(TASK DESCRIPTION): Print each of the following rows again exactly as it appears, without any changes.

Records from a dataset:

________

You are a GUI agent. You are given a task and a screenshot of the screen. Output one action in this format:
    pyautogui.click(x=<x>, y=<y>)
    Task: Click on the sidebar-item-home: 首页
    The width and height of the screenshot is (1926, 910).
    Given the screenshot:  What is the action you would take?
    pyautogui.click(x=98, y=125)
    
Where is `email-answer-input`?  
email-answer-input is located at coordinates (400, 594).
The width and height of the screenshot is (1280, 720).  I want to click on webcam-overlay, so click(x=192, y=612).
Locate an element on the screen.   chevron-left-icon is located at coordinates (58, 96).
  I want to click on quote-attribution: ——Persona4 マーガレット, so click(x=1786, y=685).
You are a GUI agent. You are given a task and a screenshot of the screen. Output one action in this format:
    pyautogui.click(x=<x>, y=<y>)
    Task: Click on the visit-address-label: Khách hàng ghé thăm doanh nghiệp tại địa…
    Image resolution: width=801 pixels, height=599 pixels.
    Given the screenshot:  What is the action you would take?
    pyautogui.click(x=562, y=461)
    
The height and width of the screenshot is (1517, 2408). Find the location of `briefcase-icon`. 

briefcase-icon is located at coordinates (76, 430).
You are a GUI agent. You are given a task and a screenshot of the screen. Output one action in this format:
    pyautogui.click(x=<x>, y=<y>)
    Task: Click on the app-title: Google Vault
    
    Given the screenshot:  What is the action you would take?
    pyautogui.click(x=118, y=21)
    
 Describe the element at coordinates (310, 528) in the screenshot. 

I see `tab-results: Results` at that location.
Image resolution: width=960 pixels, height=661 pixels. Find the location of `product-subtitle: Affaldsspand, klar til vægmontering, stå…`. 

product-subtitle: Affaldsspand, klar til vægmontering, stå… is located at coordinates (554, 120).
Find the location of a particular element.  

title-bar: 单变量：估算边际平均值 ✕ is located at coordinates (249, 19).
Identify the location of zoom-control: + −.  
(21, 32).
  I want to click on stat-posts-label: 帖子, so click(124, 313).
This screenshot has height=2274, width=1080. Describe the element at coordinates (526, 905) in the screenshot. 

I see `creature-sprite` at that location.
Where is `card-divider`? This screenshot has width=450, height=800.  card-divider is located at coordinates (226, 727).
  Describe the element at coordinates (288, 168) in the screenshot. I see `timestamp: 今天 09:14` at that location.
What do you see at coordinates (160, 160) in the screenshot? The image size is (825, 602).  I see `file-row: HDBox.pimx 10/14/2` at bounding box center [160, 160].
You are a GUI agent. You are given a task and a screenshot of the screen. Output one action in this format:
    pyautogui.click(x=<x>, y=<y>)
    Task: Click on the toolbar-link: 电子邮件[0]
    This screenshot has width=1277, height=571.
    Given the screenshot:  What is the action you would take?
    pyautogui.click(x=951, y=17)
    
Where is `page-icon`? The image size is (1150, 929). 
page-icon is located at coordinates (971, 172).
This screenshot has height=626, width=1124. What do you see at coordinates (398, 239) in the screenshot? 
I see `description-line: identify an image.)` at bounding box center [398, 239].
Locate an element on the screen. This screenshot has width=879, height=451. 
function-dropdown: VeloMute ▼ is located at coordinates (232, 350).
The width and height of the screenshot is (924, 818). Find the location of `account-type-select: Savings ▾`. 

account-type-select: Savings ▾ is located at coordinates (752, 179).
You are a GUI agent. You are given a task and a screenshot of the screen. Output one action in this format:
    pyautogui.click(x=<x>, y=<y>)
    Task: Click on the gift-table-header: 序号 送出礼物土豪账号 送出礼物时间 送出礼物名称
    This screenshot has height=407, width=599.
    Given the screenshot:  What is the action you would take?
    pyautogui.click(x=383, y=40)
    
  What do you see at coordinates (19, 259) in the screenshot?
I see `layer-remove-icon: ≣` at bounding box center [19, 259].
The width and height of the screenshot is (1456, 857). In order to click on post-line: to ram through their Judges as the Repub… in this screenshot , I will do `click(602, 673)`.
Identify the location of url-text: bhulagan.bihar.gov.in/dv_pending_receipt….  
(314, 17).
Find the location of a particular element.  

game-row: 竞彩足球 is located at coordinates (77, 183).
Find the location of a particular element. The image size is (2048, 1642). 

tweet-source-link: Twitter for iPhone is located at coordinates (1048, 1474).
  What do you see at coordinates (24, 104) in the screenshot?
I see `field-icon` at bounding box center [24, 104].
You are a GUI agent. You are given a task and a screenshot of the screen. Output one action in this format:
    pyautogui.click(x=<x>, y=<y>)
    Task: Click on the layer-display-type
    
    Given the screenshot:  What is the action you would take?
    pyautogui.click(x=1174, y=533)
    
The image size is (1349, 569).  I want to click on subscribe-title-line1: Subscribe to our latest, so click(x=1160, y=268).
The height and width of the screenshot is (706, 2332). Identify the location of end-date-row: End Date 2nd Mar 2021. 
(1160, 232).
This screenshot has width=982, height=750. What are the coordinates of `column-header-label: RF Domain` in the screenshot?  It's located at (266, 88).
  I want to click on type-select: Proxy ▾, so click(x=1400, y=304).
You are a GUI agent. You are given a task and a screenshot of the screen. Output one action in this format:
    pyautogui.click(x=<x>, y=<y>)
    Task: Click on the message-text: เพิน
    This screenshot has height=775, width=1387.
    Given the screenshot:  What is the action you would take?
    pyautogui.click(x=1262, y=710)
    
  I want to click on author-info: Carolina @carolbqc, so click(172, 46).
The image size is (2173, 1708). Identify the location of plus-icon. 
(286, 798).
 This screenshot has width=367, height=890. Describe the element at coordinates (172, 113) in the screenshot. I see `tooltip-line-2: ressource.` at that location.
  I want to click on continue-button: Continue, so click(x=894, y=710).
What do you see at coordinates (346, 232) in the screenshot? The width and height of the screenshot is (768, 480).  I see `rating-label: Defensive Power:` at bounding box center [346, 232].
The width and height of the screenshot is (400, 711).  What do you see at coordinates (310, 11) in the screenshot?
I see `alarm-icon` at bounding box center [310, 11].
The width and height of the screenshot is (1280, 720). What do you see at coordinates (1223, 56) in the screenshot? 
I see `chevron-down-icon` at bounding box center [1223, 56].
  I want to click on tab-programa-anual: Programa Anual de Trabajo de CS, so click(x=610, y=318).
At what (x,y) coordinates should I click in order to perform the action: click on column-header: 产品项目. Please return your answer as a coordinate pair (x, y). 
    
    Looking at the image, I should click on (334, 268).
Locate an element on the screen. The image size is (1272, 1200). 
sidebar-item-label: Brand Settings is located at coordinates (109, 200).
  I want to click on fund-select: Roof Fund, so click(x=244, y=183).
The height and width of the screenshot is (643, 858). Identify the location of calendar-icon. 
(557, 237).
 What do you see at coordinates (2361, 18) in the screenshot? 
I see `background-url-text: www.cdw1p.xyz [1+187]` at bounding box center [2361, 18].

________

(SOLUTION FOR THIS PROBLEM):
You are a GUI agent. You are given a task and a screenshot of the screen. Output one action in this format:
    pyautogui.click(x=<x>, y=<y>)
    Task: Click on the sidebar-item-home: 首页
    The width and height of the screenshot is (1926, 910).
    Given the screenshot:  What is the action you would take?
    pyautogui.click(x=98, y=125)
    
Where is `email-answer-input`?  
email-answer-input is located at coordinates (400, 594).
The width and height of the screenshot is (1280, 720).  I want to click on webcam-overlay, so click(x=192, y=612).
Locate an element on the screen.   chevron-left-icon is located at coordinates (58, 96).
  I want to click on quote-attribution: ——Persona4 マーガレット, so click(x=1786, y=685).
You are a GUI agent. You are given a task and a screenshot of the screen. Output one action in this format:
    pyautogui.click(x=<x>, y=<y>)
    Task: Click on the visit-address-label: Khách hàng ghé thăm doanh nghiệp tại địa…
    Image resolution: width=801 pixels, height=599 pixels.
    Given the screenshot:  What is the action you would take?
    pyautogui.click(x=562, y=461)
    
The height and width of the screenshot is (1517, 2408). Find the location of `briefcase-icon`. 

briefcase-icon is located at coordinates (76, 430).
You are a GUI agent. You are given a task and a screenshot of the screen. Output one action in this format:
    pyautogui.click(x=<x>, y=<y>)
    Task: Click on the app-title: Google Vault
    
    Given the screenshot:  What is the action you would take?
    pyautogui.click(x=118, y=21)
    
 Describe the element at coordinates (310, 528) in the screenshot. 

I see `tab-results: Results` at that location.
Image resolution: width=960 pixels, height=661 pixels. Find the location of `product-subtitle: Affaldsspand, klar til vægmontering, stå…`. 

product-subtitle: Affaldsspand, klar til vægmontering, stå… is located at coordinates (554, 120).
Find the location of a particular element.  

title-bar: 单变量：估算边际平均值 ✕ is located at coordinates (249, 19).
Identify the location of zoom-control: + −.  
(21, 32).
  I want to click on stat-posts-label: 帖子, so click(124, 313).
This screenshot has height=2274, width=1080. Describe the element at coordinates (526, 905) in the screenshot. 

I see `creature-sprite` at that location.
Where is `card-divider`? This screenshot has width=450, height=800.  card-divider is located at coordinates (226, 727).
  Describe the element at coordinates (288, 168) in the screenshot. I see `timestamp: 今天 09:14` at that location.
What do you see at coordinates (160, 160) in the screenshot? The image size is (825, 602).  I see `file-row: HDBox.pimx 10/14/2` at bounding box center [160, 160].
You are a GUI agent. You are given a task and a screenshot of the screen. Output one action in this format:
    pyautogui.click(x=<x>, y=<y>)
    Task: Click on the toolbar-link: 电子邮件[0]
    This screenshot has width=1277, height=571.
    Given the screenshot:  What is the action you would take?
    pyautogui.click(x=951, y=17)
    
Where is `page-icon`? The image size is (1150, 929). 
page-icon is located at coordinates (971, 172).
This screenshot has height=626, width=1124. What do you see at coordinates (398, 239) in the screenshot? 
I see `description-line: identify an image.)` at bounding box center [398, 239].
Locate an element on the screen. This screenshot has width=879, height=451. 
function-dropdown: VeloMute ▼ is located at coordinates (232, 350).
The width and height of the screenshot is (924, 818). Find the location of `account-type-select: Savings ▾`. 

account-type-select: Savings ▾ is located at coordinates (752, 179).
You are a GUI agent. You are given a task and a screenshot of the screen. Output one action in this format:
    pyautogui.click(x=<x>, y=<y>)
    Task: Click on the gift-table-header: 序号 送出礼物土豪账号 送出礼物时间 送出礼物名称
    This screenshot has height=407, width=599.
    Given the screenshot:  What is the action you would take?
    pyautogui.click(x=383, y=40)
    
  What do you see at coordinates (19, 259) in the screenshot?
I see `layer-remove-icon: ≣` at bounding box center [19, 259].
The width and height of the screenshot is (1456, 857). In order to click on post-line: to ram through their Judges as the Repub… in this screenshot , I will do `click(602, 673)`.
Identify the location of url-text: bhulagan.bihar.gov.in/dv_pending_receipt….  
(314, 17).
Find the location of a particular element.  

game-row: 竞彩足球 is located at coordinates (77, 183).
Find the location of a particular element. The image size is (2048, 1642). 

tweet-source-link: Twitter for iPhone is located at coordinates (1048, 1474).
  What do you see at coordinates (24, 104) in the screenshot?
I see `field-icon` at bounding box center [24, 104].
You are a GUI agent. You are given a task and a screenshot of the screen. Output one action in this format:
    pyautogui.click(x=<x>, y=<y>)
    Task: Click on the layer-display-type
    
    Given the screenshot:  What is the action you would take?
    pyautogui.click(x=1174, y=533)
    
The image size is (1349, 569).  I want to click on subscribe-title-line1: Subscribe to our latest, so click(x=1160, y=268).
The height and width of the screenshot is (706, 2332). Identify the location of end-date-row: End Date 2nd Mar 2021. 
(1160, 232).
This screenshot has width=982, height=750. What are the coordinates of `column-header-label: RF Domain` in the screenshot?  It's located at (266, 88).
  I want to click on type-select: Proxy ▾, so click(x=1400, y=304).
You are a GUI agent. You are given a task and a screenshot of the screen. Output one action in this format:
    pyautogui.click(x=<x>, y=<y>)
    Task: Click on the message-text: เพิน
    This screenshot has height=775, width=1387.
    Given the screenshot:  What is the action you would take?
    pyautogui.click(x=1262, y=710)
    
  I want to click on author-info: Carolina @carolbqc, so click(172, 46).
The image size is (2173, 1708). Identify the location of plus-icon. 
(286, 798).
 This screenshot has width=367, height=890. Describe the element at coordinates (172, 113) in the screenshot. I see `tooltip-line-2: ressource.` at that location.
  I want to click on continue-button: Continue, so click(x=894, y=710).
What do you see at coordinates (346, 232) in the screenshot? The width and height of the screenshot is (768, 480).  I see `rating-label: Defensive Power:` at bounding box center [346, 232].
The width and height of the screenshot is (400, 711).  What do you see at coordinates (310, 11) in the screenshot?
I see `alarm-icon` at bounding box center [310, 11].
The width and height of the screenshot is (1280, 720). What do you see at coordinates (1223, 56) in the screenshot? 
I see `chevron-down-icon` at bounding box center [1223, 56].
  I want to click on tab-programa-anual: Programa Anual de Trabajo de CS, so click(x=610, y=318).
At what (x,y) coordinates should I click in order to perform the action: click on column-header: 产品项目. Please return your answer as a coordinate pair (x, y). 
    
    Looking at the image, I should click on (334, 268).
Locate an element on the screen. The image size is (1272, 1200). 
sidebar-item-label: Brand Settings is located at coordinates (109, 200).
  I want to click on fund-select: Roof Fund, so click(x=244, y=183).
The height and width of the screenshot is (643, 858). Identify the location of calendar-icon. 
(557, 237).
 What do you see at coordinates (2361, 18) in the screenshot? 
I see `background-url-text: www.cdw1p.xyz [1+187]` at bounding box center [2361, 18].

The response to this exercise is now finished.